Media stories featured ways people were recreating in new ways. Lists of "ways to fill your free time" began to pop up in all sorts of formats from Facebook posts to newspapers. Lists of suggested activities ranged from "learn a new skill" or foreign language" to "organize your photos." Some business models provided expanded ways to deal with the challenges of social distancing and keeping customers safe.
One major trend was an increased availability of exercise options. Virtual workouts and connected fitness devices (like the Peloton bicycle and the Mirror seen regularly in TV commercials) gained in popularity. Connected devices for exercising had only a 2.9% share of overall revenue in the fitness industry in 2015 but now garner about 8%. Some of the more ''digital" devices require a fairly hefty initial investment ($1500-$2000). To get all the bells and whistles (body system monitoring, feedback from live online instructors, digital records of your ongoing performance, etc.) an additional monthly fee is required.
At-home virtual workouts do have their advantages.
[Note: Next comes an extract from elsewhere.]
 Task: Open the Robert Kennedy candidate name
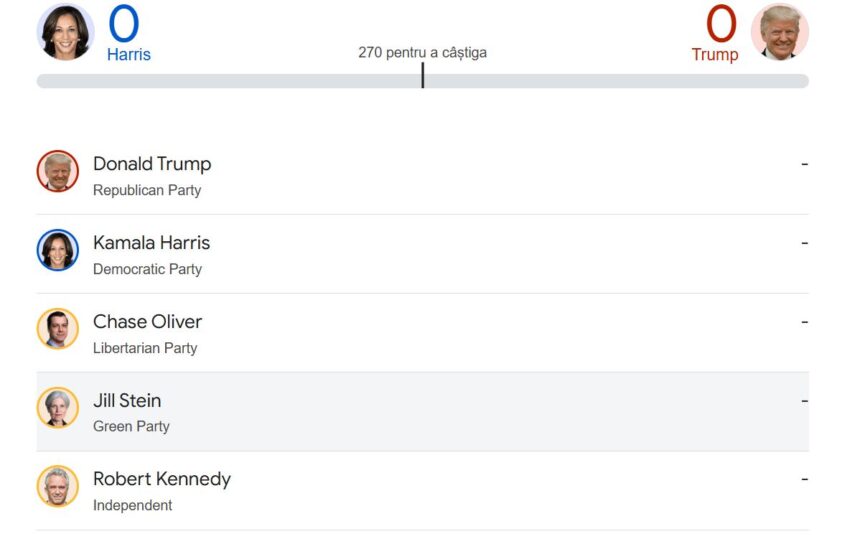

First, social distancing and masking are no longer issues. Travel to a facility, often a big deterrent in busy urban centers,
is not required and the more sophisticated services 'connect' customers with other users doing similar exercises. Once past the initial investment, most fees for connected devices are cheaper than the monthly cost of a membership at a health club (and many clubs closed for health reasons). Finally, users who switched to at-home exercising say they work out more regularly because of the easy access and ability to control when they exercise.
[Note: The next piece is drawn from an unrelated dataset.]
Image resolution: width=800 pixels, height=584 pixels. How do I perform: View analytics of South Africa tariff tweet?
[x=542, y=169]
Nationally, the pandemic affected other trends. A consumer study found that 57% of homeowners completed some sort of a home improvement project between March and May of 2020. More time at home made owners aware of things that needed to be upgraded or changed.
Two-thirds in the survey said the time they sheltered-in-place created more available time to complete projects.
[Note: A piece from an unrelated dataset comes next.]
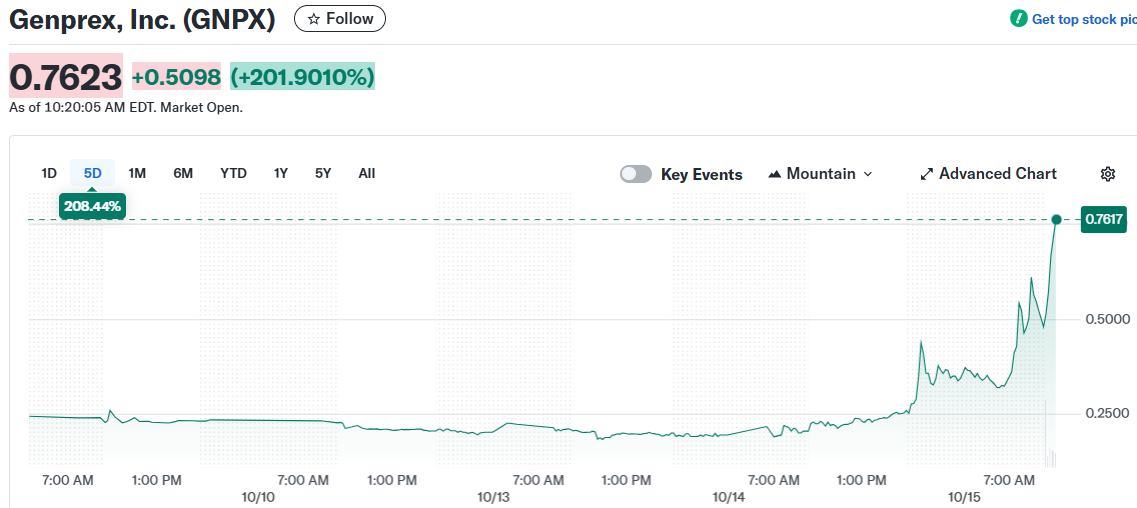1137x508 pixels.
Task: Click the green top stock picks icon
Action: (x=1019, y=19)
From the list: "organize photos"
My wife and I heeded a suggestion we saw on several lists of "things to do" with our stay-at-home time. We decided to sort, reduce and put into more user-friendly form the fifty-five years of photo albums, loose photos and 35mm slides we had accumulated. Four plastic storage totes (about the size of a medium-sized ice chest cooler) held roughly 5000 photos in 20+ albums, each album a different style and format, and 1300 35mm slides.
Our stated goal was: Put the photos in some meaningful way that our two grown kids and grandkids can enjoy looking at photos of our and their history. One thing we realized was that since the advent of digital photos our grown kids and their kids don't sit down and "look at photos" anymore. We browsed several websites to learn how to manage photos/slides and create albums. There are professionals who will do all the work for you from culling photos to making albums. We wanted albums that would allow future adding or removing and decided we could do the project using materials easily available.
Once we removed all the photos from the albums my wife began to organize the photos in chronological order for each of our two kids and the three oldest grandkids (the younger grandkids are totally digital, no real photos of them exist to put in albums). To make photos from slides for the albums I jury-rigged a homemade system using a handheld camera. Most photos of the slides came out okay, some were a little out of focus-collateral damage. It was an easy, economical and immediate way to get photos. For displaying the photos we used clear plastic page protectors in three ring notebooks.
The final product was eight photo albums. We used about 1100 photos of those we had and kept 150 images from the 35mm slides. The biggest obstacle was getting rid of photos. Once we threw away the first few it became easier and easier. Long story short, I think in the albums we captured a visual history of me and my wife as a couple and the stories of our kids and grandkids in pictures. Best part of the project, it was a real walk down memory lane for me and my wife as we reflected on fifty-five years of marriage, moves and kids through photos. Well worth the three weeks we spent doing the project.
Next? Maybe we tackle organizing the file drawer full of "art and letters" from the grandkids. That would be another walk down memory lane.